1. Ask for help. The first garden tip is to know your limits. Determine which tasks you can easily do and which tasks you may need assistance with. Consider hiring someone to do the heavy work.
2. Start with a warm up. Do a simple warm-up. Start by taking a five-minute walk or easy raking to get your muscles prepped for the job ahead. Some easy back and leg stretches will also help to avoid muscle strains.
3. Use joint-friendly tools. Long-handled tools that allow you to stand, not stoop, and easy-to-grip hand tools are gardeners’ friends. Using a kneeling pad or even a stool you can sit on while weeding.
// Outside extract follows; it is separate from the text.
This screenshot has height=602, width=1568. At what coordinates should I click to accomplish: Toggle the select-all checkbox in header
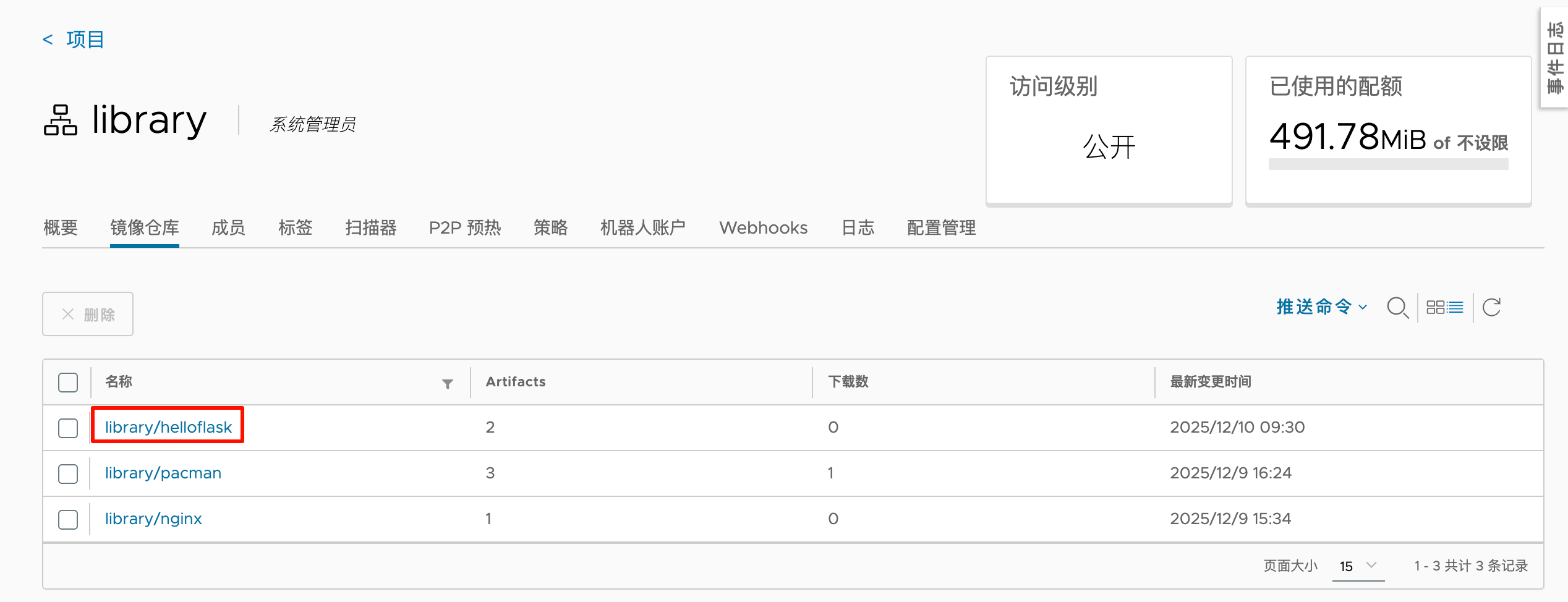pyautogui.click(x=67, y=383)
4. Practice correct posture. Bending with your knees and not your back is still the most common recommendation people ignore. Whenever you lift something of any size, you must always keep your back as straight as possible. This will allow the muscles around the core to properly contract and protect the necessary discs and joints of your back. Let the larger muscles and stronger joints do the work when possible
Contract your abdominal muscles before you lift the object. This is exactly as it sounds. Before you lift that wheelbarrow or bag of gravel, tighten up your abdominal muscles first and then lift. This helps to protect your back, and minimize low back injuries.
Keep your nose between your toes. This is essentially the same thing as saying, "don't twist."
Keep the weight as close to you as possible. If you hold anything at arm's length in front of you, it will place up to 10 times the stress on your back muscles. Therefore, when carrying the weight or lifting it, keep it very close to your stomach so as not to put undue stress on your lumbar spine muscles.
5. Take frequent breaks. When you're gardening, arthritis pain can build if you don't rest your joints properly. Stop and rest. Having frequent breaks allows your body to recover and get more done before fatigue begins.